Artillery Sidewinder X2 3D printer review – Beware, PEBKAC!

REVIEW – I’ve been thinking about joining the ranks of 3D printer aficionados for some time, but reluctant to jump into the growing ranks of printers until I found one that could print large models. That’s where the Artillery Sidewinder X2 3D printer that I was sent to review from Geekbuying.com comes in. Since this is my first experience, please be gentle with me, dear readers because PEBKAC (problem exists between keyboard and chair) is rampant!

What is it?

The Artillery Sidewinder X2 is a system that extrudes plastic filament in layers that follow a software programmed shape to create three-dimensional objects.

Hardware Specs

• Build volume: 300 x 300 x 400mm (12 x 12 x 16 inches)
• Layer resolution: 0.1 to 0.35mm (.004 to .0138 inches)
• Build speed: 60 to 150mm/sec (2.4 to 5.9 inches/sec)
• Travel speed: 250mm/sec (9.8 inches/sec)
• Print surface: Coated tempered glass
• Heat Bed Type: AC powered
•  Single extruder
• Filament diameter: 1.75mm (.069 inches)
• Supported materials: PLA, ABS, Flexible materials, Wood, PVA, HIPS
• Calibration: ABL
• Technology: FDM/FFF
• Feeder: Titan Direct Drive
• XYZ resolution: 0.05, 0.05, 0.1mm (.002, .002, .004 inches)
• Nozzle type: Volcano
• Nozzle diameter: 0.4mm
• Nozzle temperature: 180-260°C (356-500°F)
• Nozzle heat time <3 min
• Build surface heat time: 80°C  (176°F ) < 2 min
• Noise Level: <70 dBA
• Power consumption: 100-240V 700W max
• Control board: Artillery Ruby 32 bit
• Connectivity: Micro SD, USB Drive, USB-B to PC
• Product weight: 12.9kg (28lbs 7 oz)
• Shipping weight: 16kg (35lbs 4oz)
• Product Dimensions: 550x405x640mm (21.7 x 15.94 x 25.2 in)
• Shipping box dimensions: 668x508x310mm (26.3 x 20 x 12.2 in)

What’s in the Box?

• Artillery Sidewinder X2 3D printer
• Filament dispenser
• Power cord
• Assembly tools (box-end wrench and Allen wrench)
• Wire ties for assembly
• 1GB USB memory stick
• Spare parts (nozzle, guide rollers, screws, ribbon cables)
• User manual

Design and Features

PEBKAC: Problem Exists Between Keyboard And Chair. Yep! For sure!
First and foremost, I must mention that I am a complete novice when it comes to 3D printing. I entered into this evaluation knowing that there would be a huge learning curve, a fair amount of time and material expenditure, and a boat-load of work. That being said, if it’s your goal to make stuff of your design and don’t mind putting in some effort, the results can be very rewarding.

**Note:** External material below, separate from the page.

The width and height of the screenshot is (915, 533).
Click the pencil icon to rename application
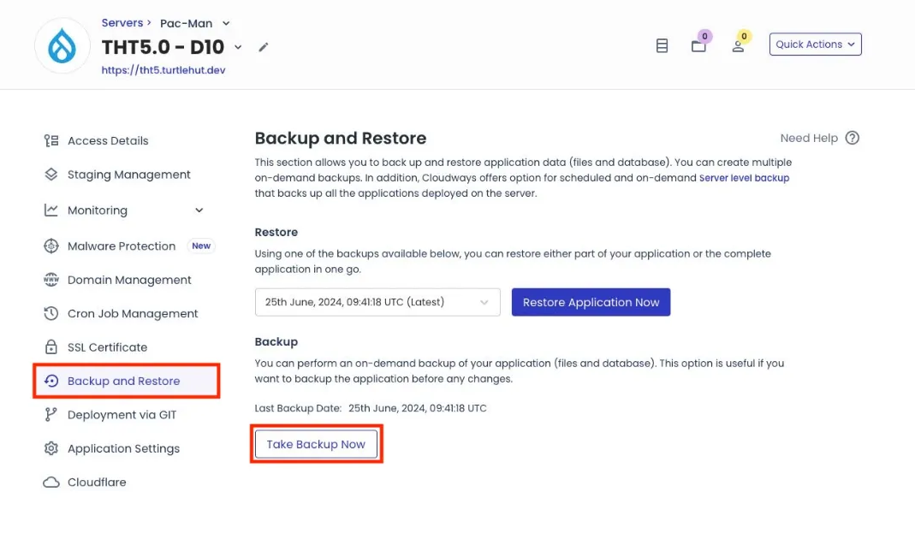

The 3D printer arrived in a sturdy box, surrounded by protective foam. No bumps or bruises here.

The manual is well written and the photos, screenshots, and illustrations were easy to follow.

It took about 30 minutes to assemble. The upright assembly gets bolted to the base and a few electrical cable connections are about all there is to it.

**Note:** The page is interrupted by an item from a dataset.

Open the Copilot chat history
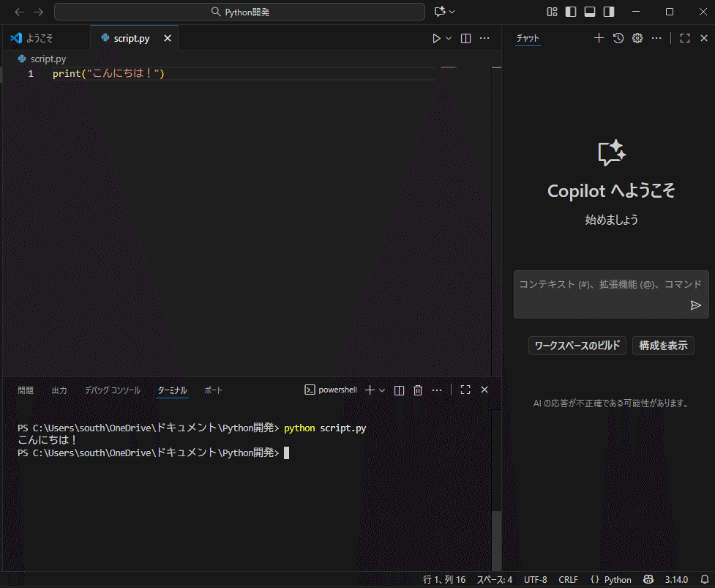(618, 37)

 I was suitably impressed with the quality of the mechanical fittings. Everything is industrial quality.

Power is supplied through an IBM-style cord.

The touch screen is bright and easy to use.

Software for printing can be loaded via the included USB stick or SD card

The filament spool dispenser assembly fits on top, plug it in, and to go… sort of.

The next step is to level the Artillery Sidewinder X2 3D printer’s print surface. I strongly recommend looking online for instructions because this step is essential to producing output with favorable results. The process involves raising or lowering each of the four corners of the print bed while passing a sheet of paper between the print head and the bed with just a hint of friction. It takes some practice to get a feel for this critical step.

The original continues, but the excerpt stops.